Required work »
Write out each line from the data below that includes the word "will".

Source information »
┌──

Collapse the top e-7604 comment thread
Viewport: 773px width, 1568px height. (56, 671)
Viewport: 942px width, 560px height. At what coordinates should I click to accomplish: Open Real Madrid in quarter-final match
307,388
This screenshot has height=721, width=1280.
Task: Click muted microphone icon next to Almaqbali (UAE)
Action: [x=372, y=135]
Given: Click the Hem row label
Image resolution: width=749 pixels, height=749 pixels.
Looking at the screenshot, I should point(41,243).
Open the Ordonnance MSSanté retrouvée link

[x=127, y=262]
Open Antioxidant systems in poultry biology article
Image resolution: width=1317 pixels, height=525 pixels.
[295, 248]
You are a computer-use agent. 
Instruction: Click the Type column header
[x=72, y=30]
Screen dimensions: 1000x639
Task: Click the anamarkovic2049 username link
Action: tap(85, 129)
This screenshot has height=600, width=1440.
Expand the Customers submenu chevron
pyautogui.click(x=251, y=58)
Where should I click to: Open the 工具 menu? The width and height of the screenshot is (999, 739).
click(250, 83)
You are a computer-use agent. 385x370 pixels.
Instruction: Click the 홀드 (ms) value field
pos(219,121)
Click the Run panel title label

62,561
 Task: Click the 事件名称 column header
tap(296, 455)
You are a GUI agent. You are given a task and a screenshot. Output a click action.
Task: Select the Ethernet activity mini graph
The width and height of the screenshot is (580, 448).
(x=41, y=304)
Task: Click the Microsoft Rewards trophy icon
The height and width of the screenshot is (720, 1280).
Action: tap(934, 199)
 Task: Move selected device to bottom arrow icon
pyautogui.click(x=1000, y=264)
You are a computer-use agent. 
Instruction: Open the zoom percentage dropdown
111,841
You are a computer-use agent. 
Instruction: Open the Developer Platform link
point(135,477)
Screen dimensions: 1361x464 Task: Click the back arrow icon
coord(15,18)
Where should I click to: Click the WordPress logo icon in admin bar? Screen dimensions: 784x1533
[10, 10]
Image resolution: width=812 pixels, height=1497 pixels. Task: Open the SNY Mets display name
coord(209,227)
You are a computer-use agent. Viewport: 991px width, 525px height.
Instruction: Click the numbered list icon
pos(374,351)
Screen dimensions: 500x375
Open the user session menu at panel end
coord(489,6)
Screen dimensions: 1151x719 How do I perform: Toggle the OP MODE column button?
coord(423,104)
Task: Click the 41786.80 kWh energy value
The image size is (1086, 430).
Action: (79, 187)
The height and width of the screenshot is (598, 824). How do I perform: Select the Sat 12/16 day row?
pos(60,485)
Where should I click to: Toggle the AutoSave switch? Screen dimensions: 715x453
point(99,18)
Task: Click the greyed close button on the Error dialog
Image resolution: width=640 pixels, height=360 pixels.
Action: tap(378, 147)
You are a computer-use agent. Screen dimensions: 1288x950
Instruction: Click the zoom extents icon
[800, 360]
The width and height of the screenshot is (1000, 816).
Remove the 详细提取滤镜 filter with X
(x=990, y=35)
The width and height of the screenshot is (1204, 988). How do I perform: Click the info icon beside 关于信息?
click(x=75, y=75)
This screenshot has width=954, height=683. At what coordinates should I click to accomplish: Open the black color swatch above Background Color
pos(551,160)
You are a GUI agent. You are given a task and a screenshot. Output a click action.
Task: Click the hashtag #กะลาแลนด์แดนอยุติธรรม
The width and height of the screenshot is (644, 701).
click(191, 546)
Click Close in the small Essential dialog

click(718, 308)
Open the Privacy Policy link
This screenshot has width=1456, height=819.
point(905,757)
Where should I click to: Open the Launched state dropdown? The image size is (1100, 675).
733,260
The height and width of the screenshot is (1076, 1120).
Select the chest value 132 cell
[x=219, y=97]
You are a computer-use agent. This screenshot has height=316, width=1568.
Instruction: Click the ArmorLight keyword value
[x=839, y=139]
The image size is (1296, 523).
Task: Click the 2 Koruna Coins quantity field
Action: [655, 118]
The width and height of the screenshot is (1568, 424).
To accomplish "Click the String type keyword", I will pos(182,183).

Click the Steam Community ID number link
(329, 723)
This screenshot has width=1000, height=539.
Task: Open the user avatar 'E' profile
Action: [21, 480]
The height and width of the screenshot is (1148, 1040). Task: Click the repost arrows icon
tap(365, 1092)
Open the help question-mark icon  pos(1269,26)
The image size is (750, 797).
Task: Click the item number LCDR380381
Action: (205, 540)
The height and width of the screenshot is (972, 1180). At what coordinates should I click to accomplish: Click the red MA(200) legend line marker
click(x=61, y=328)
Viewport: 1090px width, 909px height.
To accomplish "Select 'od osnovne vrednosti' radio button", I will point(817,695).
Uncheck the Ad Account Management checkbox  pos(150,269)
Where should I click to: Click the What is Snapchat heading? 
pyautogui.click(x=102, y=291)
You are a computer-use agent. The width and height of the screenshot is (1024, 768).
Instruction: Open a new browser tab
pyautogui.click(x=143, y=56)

└──

Task response »
To accomplish "Click the String type keyword", I will pos(182,183).
To accomplish "Select 'od osnovne vrednosti' radio button", I will point(817,695).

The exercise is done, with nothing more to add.